--- DOCUMENT TEXT ---
---*---

The critical question is whether (f)MRI is the method of choice to make individual predictions of outcome and recovery after stroke. Apart from the fact that fMRI measurements are susceptible to head motion - a problem frequently encountered in patient populations -, especially stroke patients often feature small or large vessel disease interfering with blood flow. Therefore, for a relevant proportion of patients, no valid fMRI signal can be obtained. Furthermore, especially severely affected patients are underrepresented in fMRI research. A possible reason for this underrepresentation is that apart from problems to obtain informed consent for study participation, the logistic and medical effort to examine these patients is relatively high. Therefore, most of our ideas and conclusion related to post-stroke recovery are biased towards patients with relatively mild to moderate deficits, and it remains questionable whether supporting or maladaptive neural mechanisms also hold for patients with extended cerebral infarcts.

Recently, studies using electroencephalography (EEG) have experienced a renaissance due to improvements in recording and analyzing techniques [7, 56]. For example, Bonstrup et al. [7] recorded high-density EEG while hemiparetic patients within 5 days post-stroke performed an isometric visually guided whole-hand grip task with their paretic hand. The authors found that the re-emergence of low-frequency oscillations during movement preparation coincided with hand motor recovery with more robust increases in patients making a better recovery. Hence, this time-sensitive parameter might serve as a novel biomarker of recovered brain function that could, in the next step, be targeted in therapeutic approaches, e.g., using non-invasive brain stimulation.

Likewise, the combination of transcranial magnetic stimulation (TMS) with high-density EEG represents a non-invasive perturb-and-measure approach that simultaneously informs about local neuronal states as well as signal propagation at the functional network level [36]. Therefore, this approach holds the potential to serve as a non-invasive network readout in individual patients that can be performed at the bedside in severely affected patients [57]. Tscherpel et al. [70] reported that measures of TMS-evoked EEG responses in the first days after stroke are closely related to the initial motor deficit and the amount of clinical recovery after more than 3 months post-stroke. Importantly, also in patients that were indistinguishable based on their phenotypical/clinical presentation (i.e. no residual arm function, no peripheral motor-evoked potential upon “conventional” TMS), TMS-EEG was able to disclose differential response patterns that correlated with subsequent recovery. This highlights the enormous potential of this technique to serve as a novel readout of the functional reserve of the motor network. Also, other studies found close relationships between TMS-EEG parameters and stroke symptoms or outcomes [8, 34, 42, 48]. However, whether or not this technique allows true (i.e., out-of-sample) predictions for recovery remains to be elucidated in future studies with large sample sizes.

---*---

--- PROVIDED MATERIAL ---
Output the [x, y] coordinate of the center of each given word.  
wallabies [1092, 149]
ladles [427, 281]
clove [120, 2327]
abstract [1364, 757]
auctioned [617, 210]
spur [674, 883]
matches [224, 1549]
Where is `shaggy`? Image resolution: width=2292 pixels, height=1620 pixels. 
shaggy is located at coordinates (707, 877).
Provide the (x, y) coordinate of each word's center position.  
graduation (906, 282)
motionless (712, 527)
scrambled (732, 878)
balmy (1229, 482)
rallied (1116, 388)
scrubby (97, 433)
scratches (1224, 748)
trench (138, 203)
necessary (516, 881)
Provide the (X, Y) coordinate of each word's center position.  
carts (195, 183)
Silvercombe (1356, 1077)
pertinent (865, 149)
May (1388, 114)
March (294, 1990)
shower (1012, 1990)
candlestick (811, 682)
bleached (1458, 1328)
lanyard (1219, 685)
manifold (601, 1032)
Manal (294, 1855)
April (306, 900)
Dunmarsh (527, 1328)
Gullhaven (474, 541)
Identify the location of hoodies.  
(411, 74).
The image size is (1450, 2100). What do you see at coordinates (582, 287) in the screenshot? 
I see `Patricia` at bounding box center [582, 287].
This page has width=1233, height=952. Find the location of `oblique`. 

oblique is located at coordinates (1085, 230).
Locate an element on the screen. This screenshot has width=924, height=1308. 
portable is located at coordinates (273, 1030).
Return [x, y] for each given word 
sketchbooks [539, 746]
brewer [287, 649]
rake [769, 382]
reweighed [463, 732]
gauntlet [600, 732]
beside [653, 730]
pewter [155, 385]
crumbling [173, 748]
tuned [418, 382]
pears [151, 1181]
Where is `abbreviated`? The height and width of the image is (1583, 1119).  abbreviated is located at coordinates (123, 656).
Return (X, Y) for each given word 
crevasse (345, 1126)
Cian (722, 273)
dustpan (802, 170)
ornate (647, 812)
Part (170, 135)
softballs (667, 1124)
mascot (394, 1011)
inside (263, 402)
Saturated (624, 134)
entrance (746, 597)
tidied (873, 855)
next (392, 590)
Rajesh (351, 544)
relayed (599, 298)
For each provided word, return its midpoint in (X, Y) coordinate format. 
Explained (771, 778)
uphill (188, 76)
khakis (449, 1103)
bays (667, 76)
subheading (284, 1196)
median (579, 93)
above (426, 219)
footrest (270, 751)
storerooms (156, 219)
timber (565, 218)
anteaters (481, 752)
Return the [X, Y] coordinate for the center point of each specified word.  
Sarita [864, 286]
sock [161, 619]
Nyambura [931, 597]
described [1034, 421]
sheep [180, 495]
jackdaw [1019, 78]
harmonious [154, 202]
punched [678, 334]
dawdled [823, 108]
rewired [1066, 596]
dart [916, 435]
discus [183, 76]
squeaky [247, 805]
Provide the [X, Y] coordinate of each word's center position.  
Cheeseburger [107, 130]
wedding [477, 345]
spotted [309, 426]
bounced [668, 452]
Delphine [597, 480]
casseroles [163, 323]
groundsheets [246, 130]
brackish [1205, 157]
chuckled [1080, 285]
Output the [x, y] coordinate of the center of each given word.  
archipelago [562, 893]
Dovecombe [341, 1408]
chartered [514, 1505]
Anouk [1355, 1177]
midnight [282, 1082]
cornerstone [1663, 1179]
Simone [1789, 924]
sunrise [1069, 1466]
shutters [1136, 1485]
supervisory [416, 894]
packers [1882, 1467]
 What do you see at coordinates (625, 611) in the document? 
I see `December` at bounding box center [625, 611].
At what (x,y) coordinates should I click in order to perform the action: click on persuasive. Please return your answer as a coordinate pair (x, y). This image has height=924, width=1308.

---*---

--- WHAT NEEDS TO BE DONE ---
Write out, word for word, the part of the stroke recovery text that opens with the words containing "Recently, studies using" and closes with "non-invasive brain stimulation.".

--- FINISHED EXERCISE ---
Recently, studies using electroencephalography (EEG) have experienced a renaissance due to improvements in recording and analyzing techniques [7, 56]. For example, Bonstrup et al. [7] recorded high-density EEG while hemiparetic patients within 5 days post-stroke performed an isometric visually guided whole-hand grip task with their paretic hand. The authors found that the re-emergence of low-frequency oscillations during movement preparation coincided with hand motor recovery with more robust increases in patients making a better recovery. Hence, this time-sensitive parameter might serve as a novel biomarker of recovered brain function that could, in the next step, be targeted in therapeutic approaches, e.g., using non-invasive brain stimulation.